Lorde Bratovitch convidou-me para escrever para ele sua história de vida. Para isto eu deveria permanecer em sua residência durante o tempo que fosse necessário para o término do escrito. Pagar-me-ia muito bem, algo que ele sempre foi — generoso ao extremo.
O uivo dos lobos constantes deixava um clima sombrio e lúgubre nas noites em que nos encontramos. Sim, apenas nos encontrávamos nas noites, Lorde Bratovitch era um homem muito ocupado durante o dia e apenas tinha tempo durante a noite. As quais nós nos reuníamos em belas salas ornamentadas com lareiras e grandes mesas. Ou mesmo sentados ao chão, com almofadas antiquadas e carpetes persas.
Para falar a verdade, eu mesmo nunca encontrava com Lorde B. durante o dia — como eu me referia a ele, sem estar na presença dele, claro. — Tinha acesso a diversas áreas do castelo. Os servos sempre muito atentos e dispostos a me prestar serviços. Quando eu perguntava sobre o lorde, eles apenas desconversavam e falavam o quanto seu senhor era generoso.
Vamos então ao início da história de Lorde Bratovitch.
O ano é 1282 da Era de Nosso Senhor. Lorde B. disse-me ter nascido de uma família de linhagem real, mas que nunca haviam, de fato, herdado o trono. Apenas detinham o título de nobreza.
Filho do Conde Abrastophilos Jiylgas Bratovitch e Amélia Cassyars DeCáurs e irmão de seis irmãos e três irmãs, era o sétimo filho do conde.

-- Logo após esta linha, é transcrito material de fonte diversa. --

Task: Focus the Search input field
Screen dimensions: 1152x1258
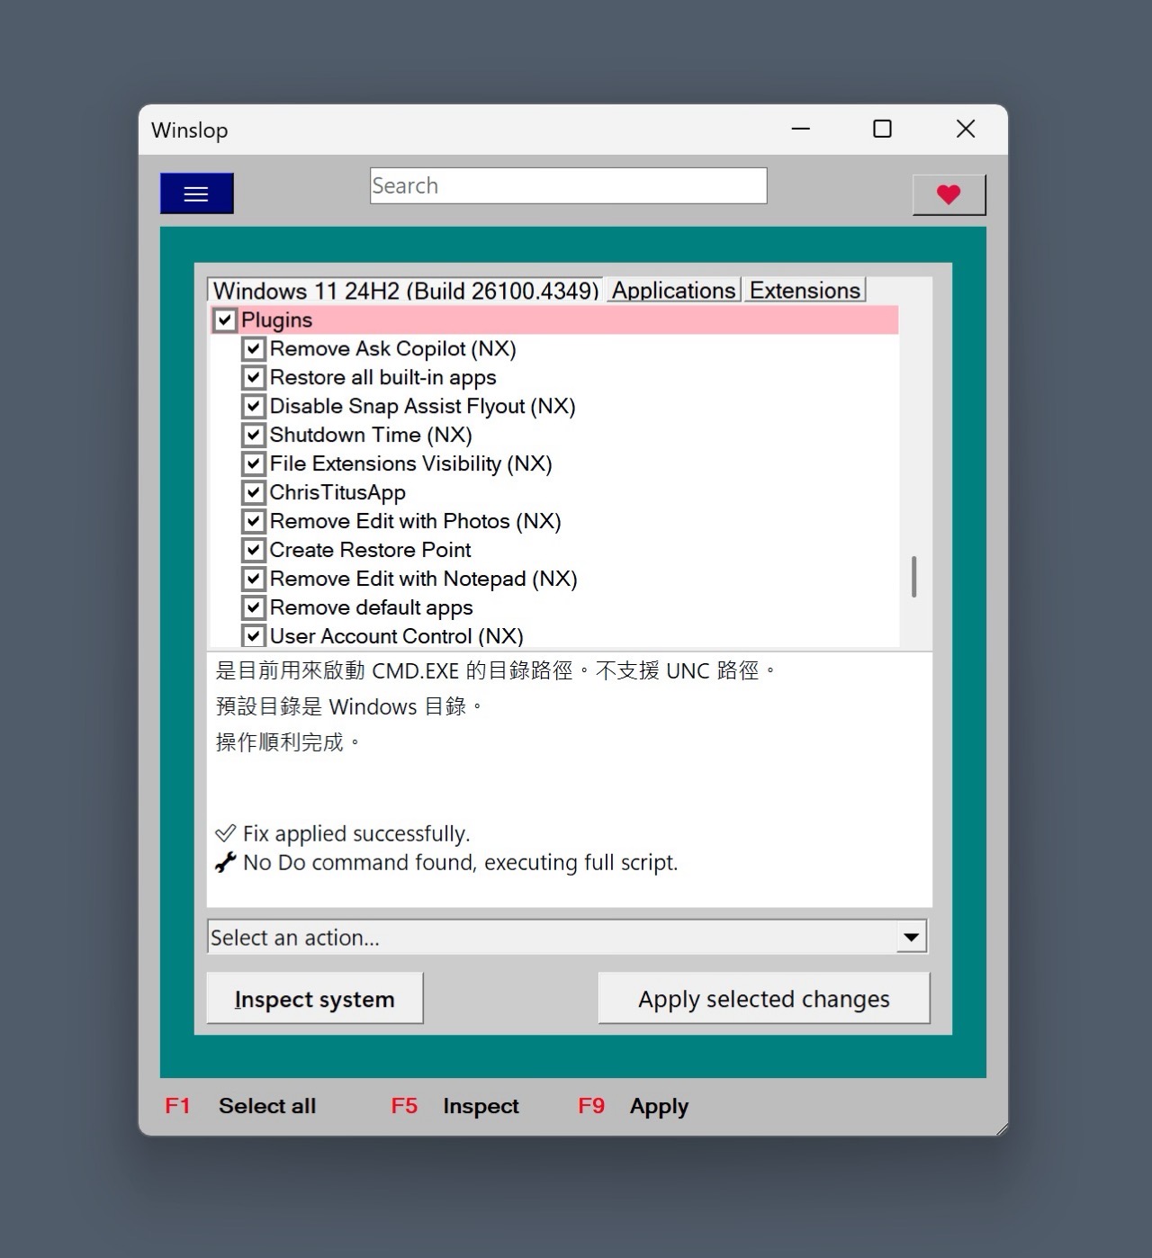Action: click(568, 186)
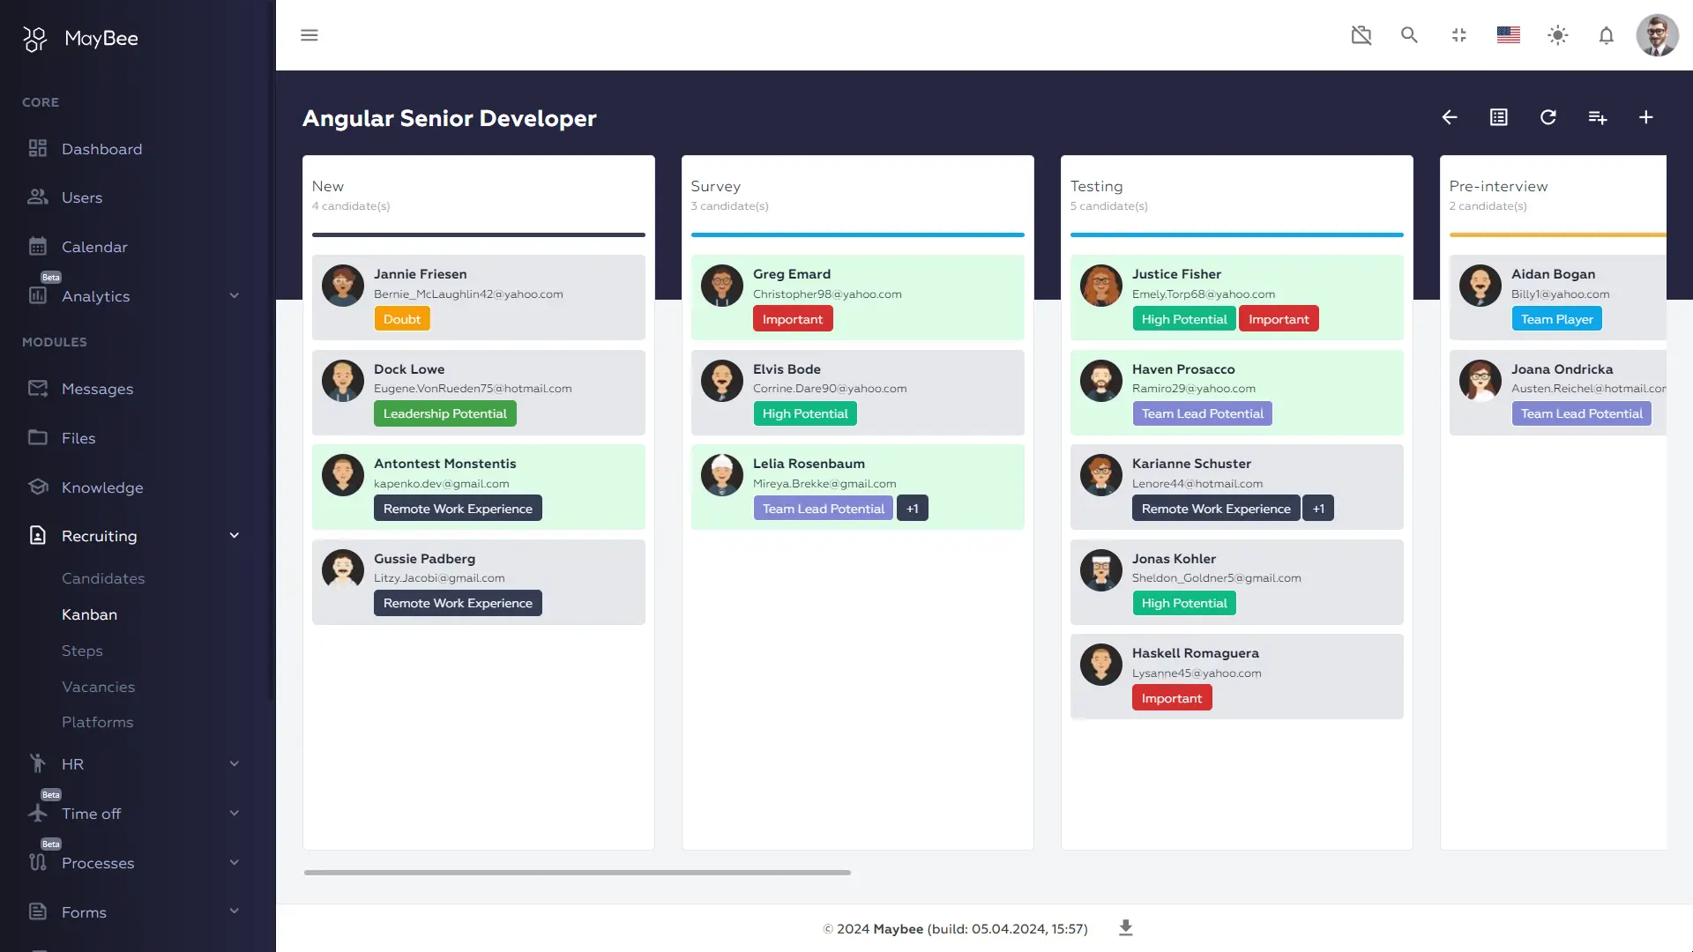Click the horizontal Kanban scrollbar
The width and height of the screenshot is (1693, 952).
tap(578, 873)
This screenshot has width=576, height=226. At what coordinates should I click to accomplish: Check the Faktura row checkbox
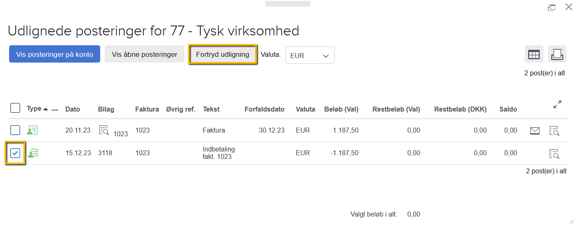[15, 130]
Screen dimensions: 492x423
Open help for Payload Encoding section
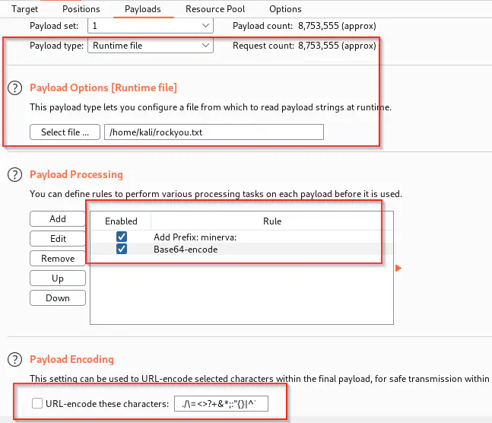coord(14,359)
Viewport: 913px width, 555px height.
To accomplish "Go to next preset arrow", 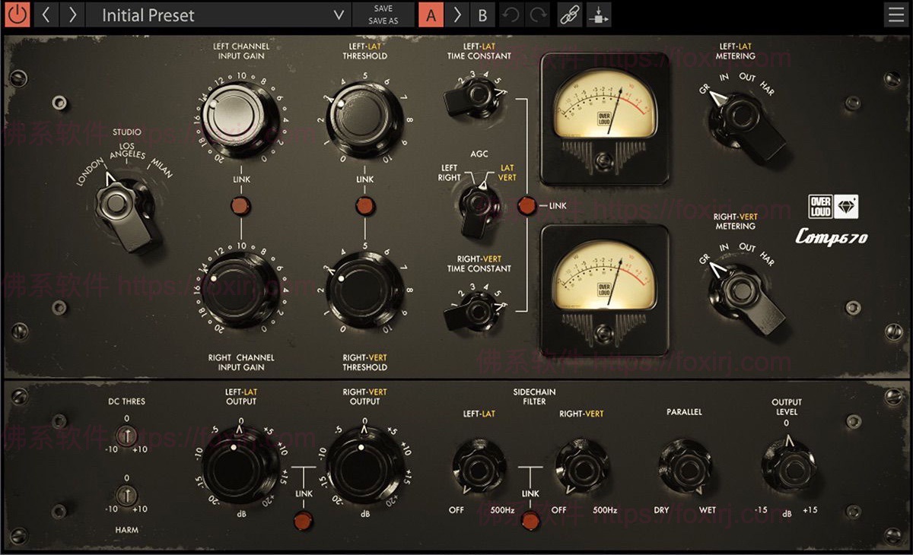I will (x=72, y=15).
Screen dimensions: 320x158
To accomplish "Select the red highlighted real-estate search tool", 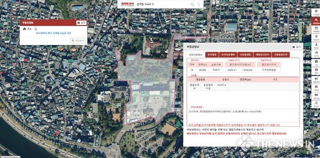I will tap(316, 21).
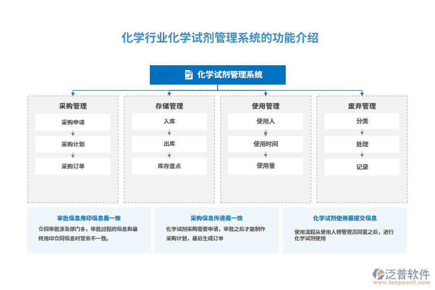This screenshot has height=290, width=435.
Task: Open the 库存盘点 node
Action: pyautogui.click(x=169, y=166)
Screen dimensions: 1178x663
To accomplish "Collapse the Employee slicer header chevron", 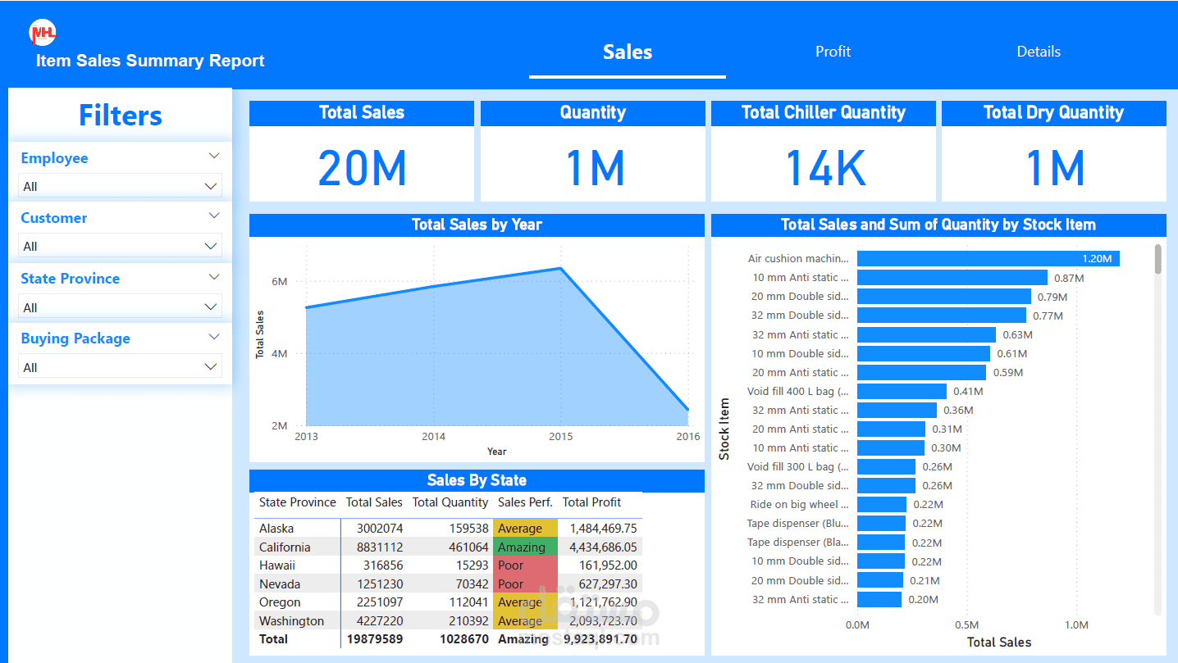I will click(213, 156).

“Com meus irmãos aprendi a arte de esgrimar.” Dizia ele. “Muitas das vezes eu saia ferido, e no outro dia voltava para aprender novamente. Não, eu não odiava meus irmãos. Mas poderia matá-los se assim o fosse. Assim foi, bom chegarei lá.”
Confesso que me assustei quando ele disse que poderia matar seus irmãos, mas estou antecipando demais. Tem muita coisa para contar. Ouvi coisas que jamais pensei ouvir em vida.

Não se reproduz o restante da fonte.